再举两例。一是开源的云计算管理平台OpenStack14,现已有817个代码仓、2439个开放者和250个机构模式、8种贡献模式、4种任务选择模式、3种协作模式,然后是提供部分解决方案、业务集成等一系列支持,形成了一个巨复杂的OpenStack生态。二是深度学习框架,以TensorFlow和PyTorch为代表的开源深度学习框架支撑了大量的深度学习应用。

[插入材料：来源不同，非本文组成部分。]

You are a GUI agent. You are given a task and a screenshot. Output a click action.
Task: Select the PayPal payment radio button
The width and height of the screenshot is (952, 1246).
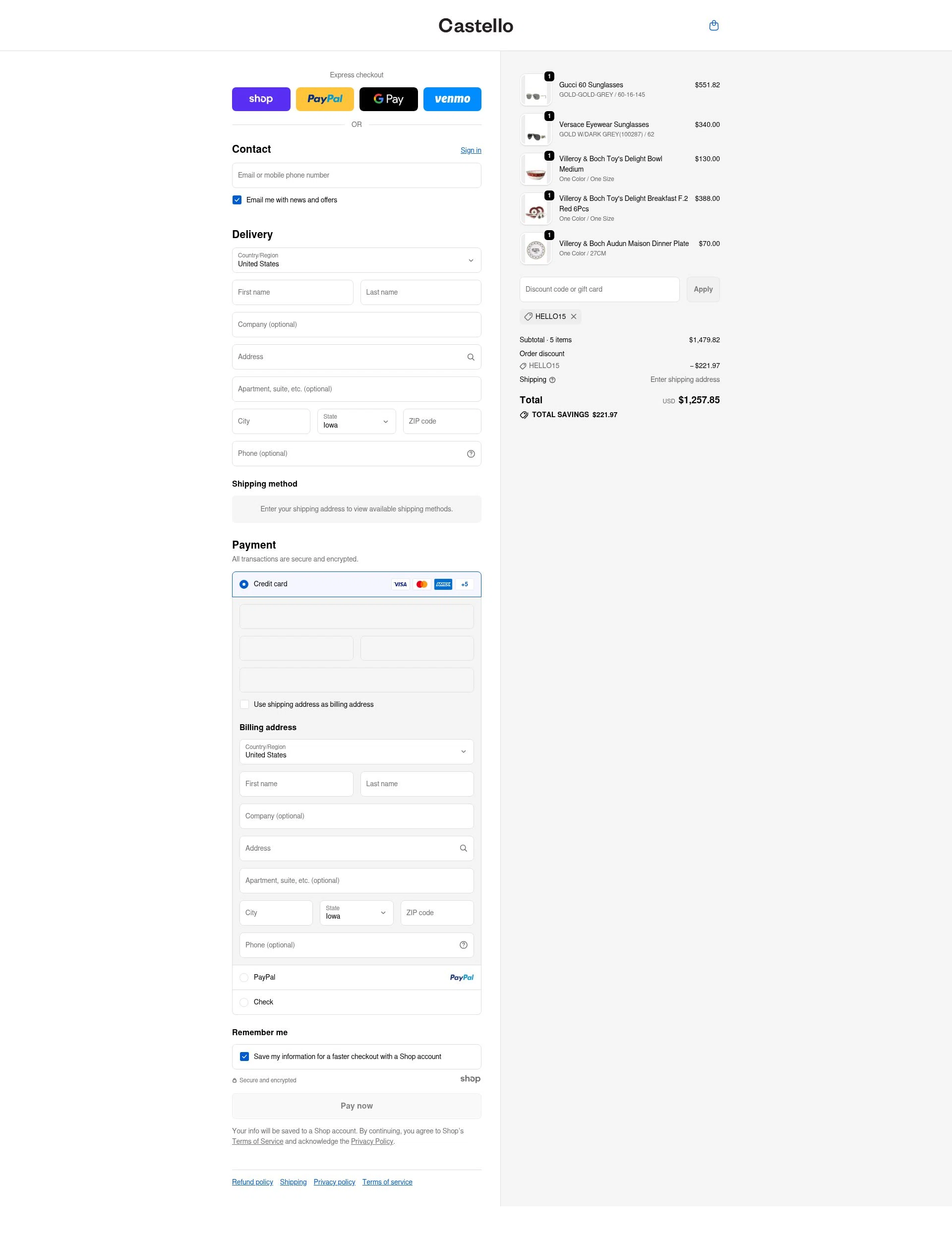(x=243, y=977)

与此同时,全球化开源生态也会带来很多不确定性,特别是在安全领域。开放供应链的复杂性,使得开源供应链面临的风险受到持续关注,如Apache Log4j漏洞事件曾引起巨大轰动(编者注:自2021年12月7日公开,Apache Log4j 漏洞被认为是“2021年最重要的安全威胁之一”,称其为“核弹级”漏洞并不夸张。该漏洞已被广泛应用于勒索、挖矿、僵尸网络上,黑产组织则利用Log4j漏洞发起多个攻击事件),当然还有更多的类似事件。人们在大量使用开源软件的同时也会担忧其安全性,于是从政府到社区、从产业界到学术界都在建立各个级别的安全保障体系。2021年,美国发布了关于改善国家网络安全的总统行政令,明确要求政府加强对供应链的安全管控。2022年,阿里巴巴的王坚提出供应链安全试验,尤其是开放带来的复杂软件供应链问题,已经引起政府、社区、企业和学术界的普遍关注。
有鉴于此,国家层面需要考虑构建面向全球的开源生态体系,这将涉及政府、市场、社区、企业和个体。尽管开源社区有常用的治理体系,但全球化的开源生态需要全球化的体系,这涉及全球层面,包括很多国家的法律法规、标准规范和技术工具等相关方面。 CXO UNION-CXO联盟(cxounion.cn)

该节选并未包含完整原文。